![specialized search engine for rare media specialized search engine for rare media](https://www.oberlo.com/media/1603954985-image28.png)
The ranking algorithm used in FindZebra is the one from Indri, which, roughly speaking, ranks a document according to how frequent the query terms occur in that document. By restricting Google Search to the same domains used for FindZebra, relevant documents are retrieved in the top 20 search results in around only one-third of the cases. 3 This yields a total of roughly 33,400 documents (see Table 1 for details). For FindZebra, we selected ten sites with highly curated information on rare diseases that represent more than 90% of Orphanet’s list of about 7,000 rare diseases. Second, if one can focus the search on websites with high quality content on the specialized topic, then one can eliminate noise coming from the overwhelming amount of irrelevant documents indexed by Google.Ĭan we tell which of these two reasons is the most important? Yes, because Google’s advanced search option allows the user to specify which domains to search. For example, ranking according to page popularity may risk retrieving popular documents with only minor matches to the query.

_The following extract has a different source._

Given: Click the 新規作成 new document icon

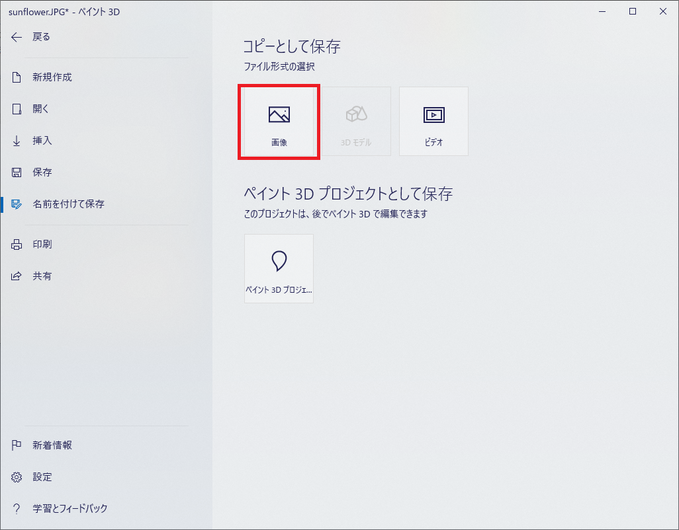Looking at the screenshot, I should point(16,77).
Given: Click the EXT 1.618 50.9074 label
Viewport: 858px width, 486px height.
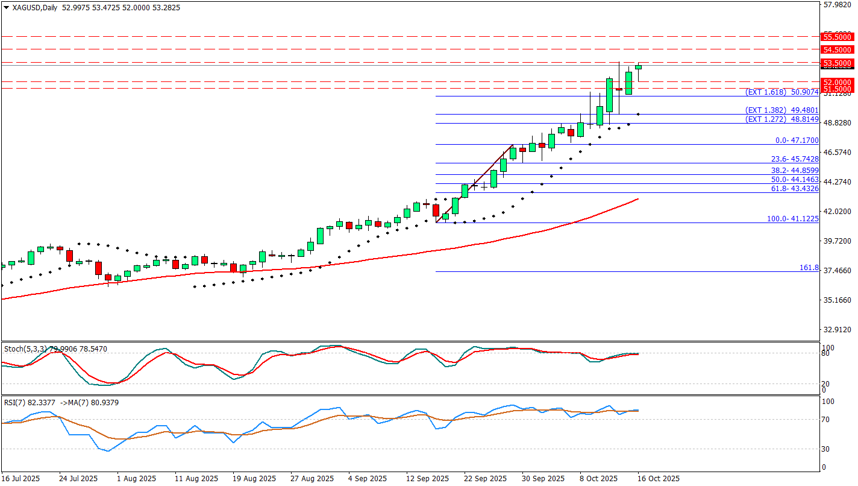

![specialized search engine for rare media specialized search engine for rare media](https://www.maketecheasier.com/assets/uploads/2021/08/deep-web-search-engines-waybackmachine.jpg)
If a person conducting a search works within a field that generates a relatively small volume of queries, such as rare diseases, then Google’s ranking optimization might result in worse retrieval performance for this topic. Google Search optimizes the average retrieval performance (that is, how close to the top the chosen link appears). That a specialized search engine-tailored to a specific application domain-may still be superior can be explained by the following two points. In everyday life, we all experience Google's effectiveness at finding what we are looking for to such a degree that we take it for granted. However, it is known that it uses personalized information beyond the query, adjusts for page popularity (using PageRank) and has around 200 adjustable parameters that are optimized based on large-scale experimentation with users' queries (that is, monitoring whether users, on average, click on a link ranked closer to or further from the top after parameter adjustment).
![specialized search engine for rare media specialized search engine for rare media](https://www.wired.com/images_blogs/business/2009/06/collecta_swine.png)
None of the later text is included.